本文 ::
============================================================
Days

日常と読書日記。 受験生日記は閉幕です。

2023年09月

 前回の続き。前回はこちらです。
 気づいたら前回から5カ月以上近く空いてしまったが、気を取り直していきましょう。




■深層NEWS(BS日テレ)「【ウクライナ“反転攻勢”シナリオ】プーチン氏「3月東部制圧」失敗“第2のバフムト”空爆が1日20回…欧米主力戦車をどう使う?」(2023年4月4日)



 バフムトより南方にあるアウディーウカの戦況をレビュー。面積はバフムトに比べるとかなり小さいが、鉄道網の上にある地域であるため、兵站に苦労しているロシアとしてはここを取ることに魅力があるようだ(だがうまくいってはいない)。


■文藝春秋電子版「ワグネルとはクレムリンにとって〈軍閥マフィア〉か〈民間軍事会社〉か?」(2023年4月10日)



 小泉悠と高橋杉雄が改めてワグネルについて語り合う動画。この時点ではプリコジンの乱がまだ起きていないため、「プリコジンは大統領選に立候補するのか?(そもそも立候補要件を満たすのか?)」と言った話がされている。ご存じのようにいまはもう彼は現世にはいないため、5カ月前に隔世の感を覚える動画だ。
============================================================
提示記録 ::
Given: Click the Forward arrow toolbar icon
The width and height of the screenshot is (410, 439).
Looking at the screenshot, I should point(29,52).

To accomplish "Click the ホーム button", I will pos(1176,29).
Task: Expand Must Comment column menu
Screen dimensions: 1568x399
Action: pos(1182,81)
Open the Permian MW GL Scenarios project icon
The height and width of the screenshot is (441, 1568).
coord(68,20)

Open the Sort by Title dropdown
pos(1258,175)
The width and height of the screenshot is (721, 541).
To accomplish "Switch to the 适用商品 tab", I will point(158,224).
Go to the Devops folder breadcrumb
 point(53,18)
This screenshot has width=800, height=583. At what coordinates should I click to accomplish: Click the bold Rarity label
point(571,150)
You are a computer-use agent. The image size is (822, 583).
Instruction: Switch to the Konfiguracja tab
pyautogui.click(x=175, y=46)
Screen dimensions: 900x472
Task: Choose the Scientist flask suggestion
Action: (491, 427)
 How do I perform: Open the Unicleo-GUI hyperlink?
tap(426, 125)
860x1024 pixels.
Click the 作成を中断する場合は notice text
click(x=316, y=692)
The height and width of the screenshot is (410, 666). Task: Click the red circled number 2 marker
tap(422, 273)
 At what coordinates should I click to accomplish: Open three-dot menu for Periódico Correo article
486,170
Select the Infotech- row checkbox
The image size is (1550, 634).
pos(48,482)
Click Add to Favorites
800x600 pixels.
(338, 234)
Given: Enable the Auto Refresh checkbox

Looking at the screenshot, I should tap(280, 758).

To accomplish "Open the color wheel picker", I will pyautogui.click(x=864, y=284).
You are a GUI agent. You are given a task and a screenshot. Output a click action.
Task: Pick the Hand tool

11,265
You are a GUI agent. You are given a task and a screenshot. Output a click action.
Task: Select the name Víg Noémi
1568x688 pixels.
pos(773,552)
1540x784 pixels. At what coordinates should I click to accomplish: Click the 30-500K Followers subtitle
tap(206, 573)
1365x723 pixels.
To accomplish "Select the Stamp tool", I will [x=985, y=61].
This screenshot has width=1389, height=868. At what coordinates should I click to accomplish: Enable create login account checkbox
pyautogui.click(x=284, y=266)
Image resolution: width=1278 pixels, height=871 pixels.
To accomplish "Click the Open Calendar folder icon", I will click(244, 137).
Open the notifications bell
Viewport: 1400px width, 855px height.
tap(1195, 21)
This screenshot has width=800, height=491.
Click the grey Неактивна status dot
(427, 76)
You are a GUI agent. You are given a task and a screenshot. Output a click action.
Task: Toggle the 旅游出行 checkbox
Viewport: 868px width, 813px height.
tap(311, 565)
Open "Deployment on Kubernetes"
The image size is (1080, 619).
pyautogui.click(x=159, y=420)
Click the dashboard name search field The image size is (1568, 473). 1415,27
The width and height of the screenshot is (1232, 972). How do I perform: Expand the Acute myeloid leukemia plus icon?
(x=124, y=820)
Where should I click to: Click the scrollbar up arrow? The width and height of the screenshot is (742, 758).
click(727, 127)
============================================================
課題内容 :: 本文のうち「バフムトより南方にあるアウデ」から始まり「軍事会社〉か?」(2023年4月10日)」で終わる部分を、「鉄道網」を「道路網」に置き換えて書き直しなさい。 記録はここでは用いない。

解答 ::
バフムトより南方にあるアウディーウカの戦況をレビュー。面積はバフムトに比べるとかなり小さいが、道路網の上にある地域であるため、兵站に苦労しているロシアとしてはここを取ることに魅力があるようだ(だがうまくいってはいない)。


■文藝春秋電子版「ワグネルとはクレムリンにとって〈軍閥マフィア〉か〈民間軍事会社〉か?」(2023年4月10日)